Bootloader installation has failed: Failed to set new efi boot target. This is most likely a kernel or firmware bug.

For a complete guide on the Fedora 36 installation, see my previous article in this series.

Updating to Fedora 37

This part is best done on the command line to ensure each step of the process is run without problems. Log in and open a terminal to start (note, you might need to set a new root user password with 'sudu passwd root'):

$ sudo dnf --refresh update
$ sudo dnf upgrade

Now reboot your system to start the upgrade:

$ sudo reboot

Install the upgrade plugin using the dnf command:

$ sudo dnf install dnf-plugin-system-upgrade

Download all the latest packages for Fedora 37 using this command:

$ sudo dnf system-upgrade download --releasever=37

Once the download finishes, the following will cause a reboot and the actual upgrade starts. Note this take some time:

$ sudo dnf system-upgrade reboot

You will see a reboot and then upgrading tasks will commence. Once completed, your machine will reboot automatically into Fedora 37.

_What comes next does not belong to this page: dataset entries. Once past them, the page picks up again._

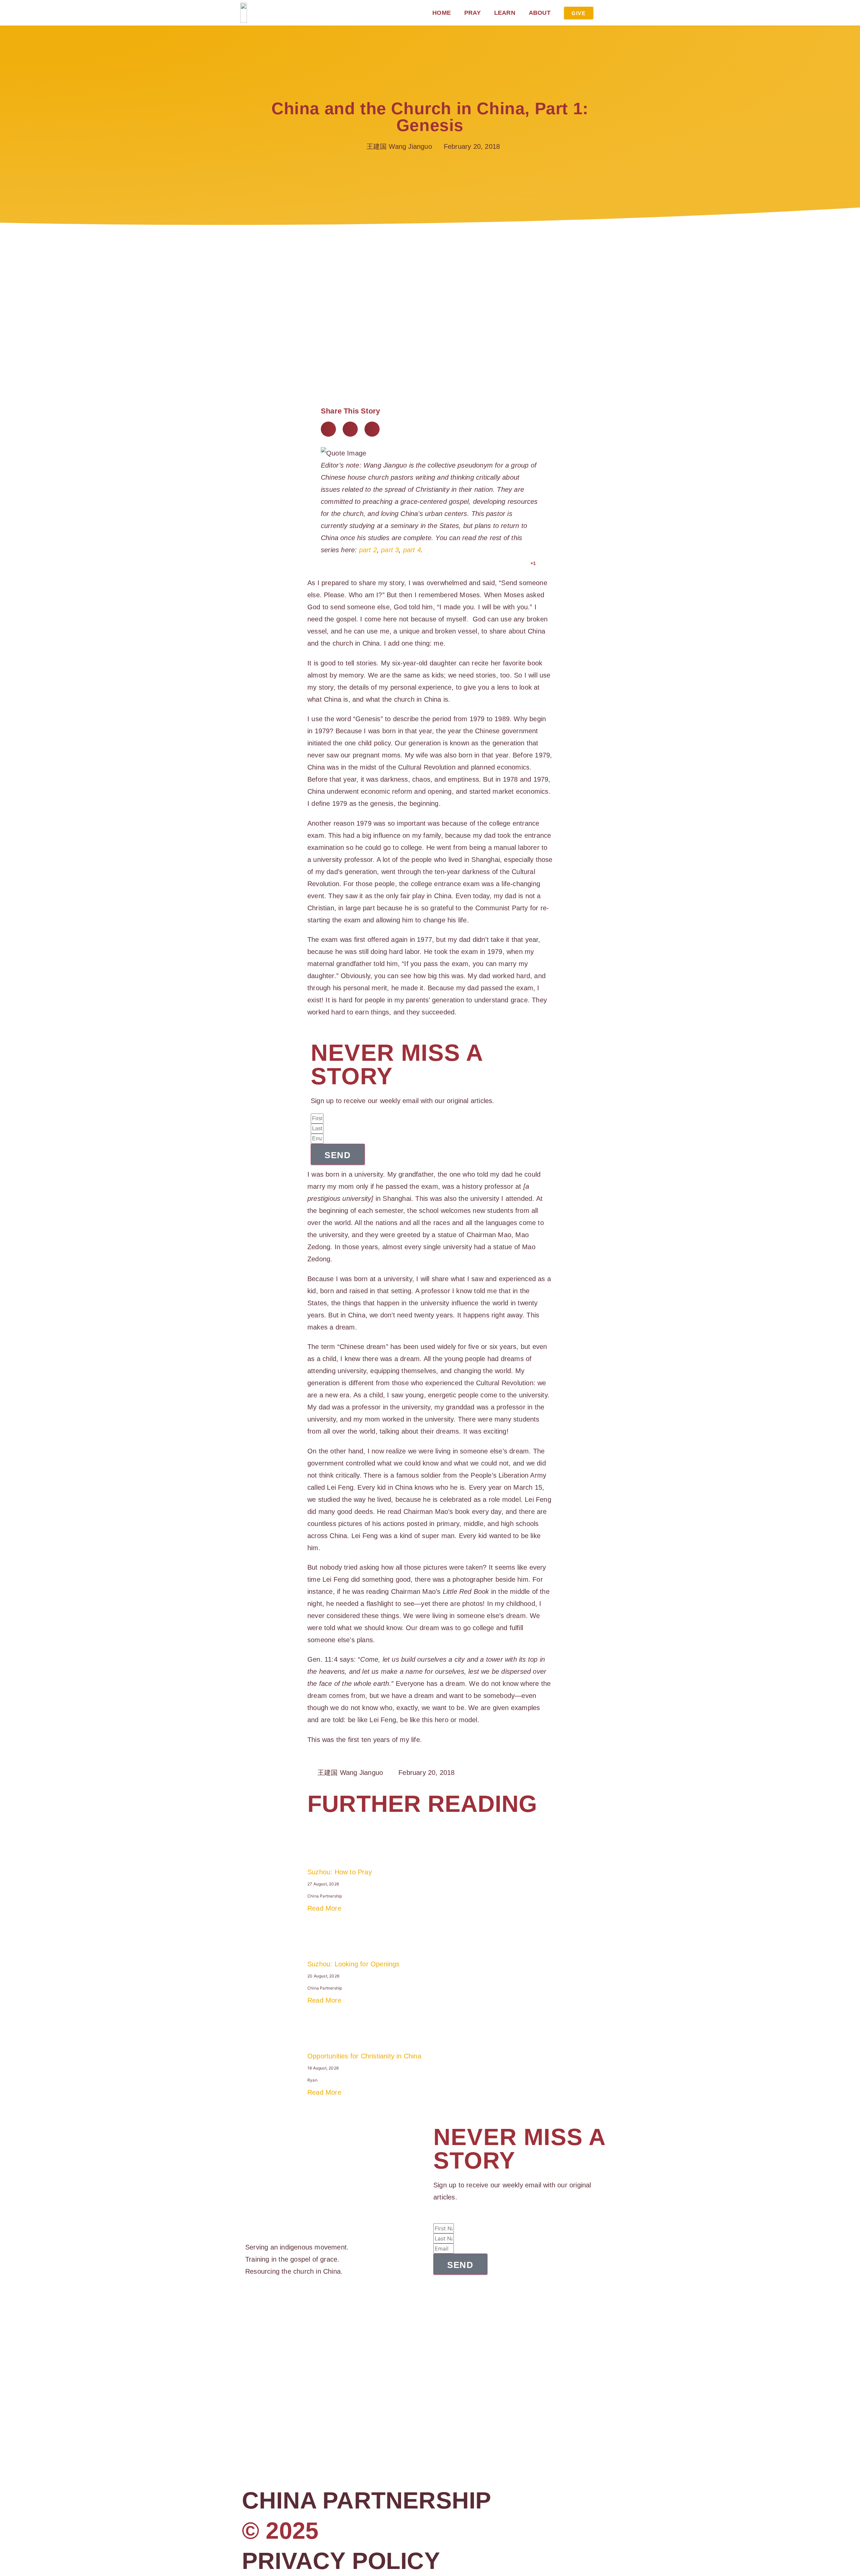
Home (441, 12)
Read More (324, 1908)
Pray (472, 12)
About (540, 12)
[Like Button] (524, 563)
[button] (328, 429)
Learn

Now let's see what the deal is with our missing wifi card as we've been doing this install from a wired network line and the upgrade lost our Fedora 36 wifi setup.

Wifi setup

Now the only thing missing is a wifi driver so there are a few things to be done that require that network cable to be connected as we install the development packages for the kernel we are running and then build the broadcom-wl driver for that kernel.

Let's verify the actual card we need for wifi in a terminal:

$ lspci -vnn -d 14e4:

The output will be several items, one of which should be listing something like:

Network controller [0280]: Broadcom Inc. and subsidiaries...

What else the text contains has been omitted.